Chance meeting, having guts always works, or how I came to be on Radio Jai

There’s a part of Buenos Aires, where kipas, wigs and black hats are as ubiquitous as mate cups and thermoses.  Once is the original area where Jews settled in early 20th century and as Orthodox Judaism takes stronger and stronger hold, the visual presence of Jews in Once is becoming felt more and more. In an area of less than one square kilometer, one can find a plethora of kosher shops, synagogues ranging from Orthodox Syrian to Reform and many many Jewish schools and organizations as well as a district of wholesale markets that may have been the original draw.
     It was here that I  picked out a kosher parilla (pronounced parisha), a sort of Argentinian BBQ and a kosher sushi restaurant. After taking some pictures at the restaurant, where the butcher, after seeing me aim my camera at him, promptly picked the log of meat off the rusty ice box and proceeded to cut it on a cutting board instead. Afterwards I had a coffee while people watching in the middle of a busy intersection. As I walked along the busy streets full of Jews running to make final preparations for Shabat, I noticed the kosher Sushi restaurant. I am a shy person with strangers by nature, it takes a bit of a “umph” to force myself to go into a place and talk, and even more so to do so about what I do. Maybe there is a hustle that I feel sometimes. In a way I rationalize it by saying that when I have that “umph” it is because it is the right place and the right time.
   I had that umph this time and as I entered the red walled restaurant, Michel was busy taking calls at the end of the lunch rush hour. Used plates and cups still sat on the black soy sauce soaked tables. He took a look at my pictures and with a quick and slightly accented English agreed to my request to take pictures.
“Free advertising!” were his words. But first, while the waiters made his restaurant presentable for the camera, he took me to his mother’s “Kukish” bakery across the street. There, his teenage sister dolled up in the mirror for a family portrait and as a slow stream of pre-shabbat shoppers came in for their Chalah, I took pictures of the delicacies lining the walls.
    As I finished taking pictures, Michel was about to take me back to his restaurant, when a silver haired man with a mustache and goatee walked in wearing a winter coat. Michel introduced him to me as a Chilean Jew by the name of Miguel Stuermann, a radio host of a show on Jewish radio station Radio Jai. Michel told Miguel of my project, and Miguel said he’d like me to come in to his show and gave me his card. I took the card and half excited left to take pictures of Michel’s sushi restaurant, half believing about what just happened.
Well, a week later, I ran into Michel at the Kosher Buenos Aires fair and a day later I did the show with Miguel. Having guts works.

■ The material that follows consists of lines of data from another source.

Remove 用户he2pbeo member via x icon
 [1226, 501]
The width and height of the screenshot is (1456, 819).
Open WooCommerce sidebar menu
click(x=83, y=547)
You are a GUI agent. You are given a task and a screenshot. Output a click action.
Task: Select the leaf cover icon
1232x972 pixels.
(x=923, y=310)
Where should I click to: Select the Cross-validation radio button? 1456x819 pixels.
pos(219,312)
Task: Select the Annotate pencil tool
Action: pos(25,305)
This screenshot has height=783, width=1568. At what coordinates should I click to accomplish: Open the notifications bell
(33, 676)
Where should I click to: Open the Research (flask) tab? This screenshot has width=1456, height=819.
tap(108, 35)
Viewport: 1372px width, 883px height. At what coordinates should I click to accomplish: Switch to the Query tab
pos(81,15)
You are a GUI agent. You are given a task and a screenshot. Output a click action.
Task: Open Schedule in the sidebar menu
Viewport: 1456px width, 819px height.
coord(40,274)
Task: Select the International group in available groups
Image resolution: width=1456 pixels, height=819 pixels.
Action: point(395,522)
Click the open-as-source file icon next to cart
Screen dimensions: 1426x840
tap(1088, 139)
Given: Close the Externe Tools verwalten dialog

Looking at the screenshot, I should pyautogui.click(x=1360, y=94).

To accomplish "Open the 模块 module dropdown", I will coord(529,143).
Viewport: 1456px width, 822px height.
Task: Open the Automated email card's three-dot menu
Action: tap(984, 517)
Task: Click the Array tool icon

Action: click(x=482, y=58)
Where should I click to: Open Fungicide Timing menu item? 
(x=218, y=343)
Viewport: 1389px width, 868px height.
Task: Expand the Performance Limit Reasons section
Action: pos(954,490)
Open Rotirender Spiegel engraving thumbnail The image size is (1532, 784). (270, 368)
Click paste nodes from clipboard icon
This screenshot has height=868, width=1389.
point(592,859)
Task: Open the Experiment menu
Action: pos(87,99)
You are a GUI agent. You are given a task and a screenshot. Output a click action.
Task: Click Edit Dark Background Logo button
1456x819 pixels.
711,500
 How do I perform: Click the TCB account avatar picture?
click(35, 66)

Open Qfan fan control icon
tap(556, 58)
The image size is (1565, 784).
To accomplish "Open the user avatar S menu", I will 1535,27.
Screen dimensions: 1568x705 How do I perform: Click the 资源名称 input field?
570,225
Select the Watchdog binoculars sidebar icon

You can listen to the interview on Radio Jai

Miguel Mikki Stuermann putting on his headphones. In front of him his coffee (not Mate), phone, watch and newspaper. Two TV monitors show two news channels all the time.

Hasidic Jews walking in Once

Kosher Parilla chef cutting steak to grill.

Once resident walking home with Chalah

Michel, his sister and mom.

Mikki and Michel

Michel at his Sushi restaurant.

Writings on glass in the Kosher Sushi shop.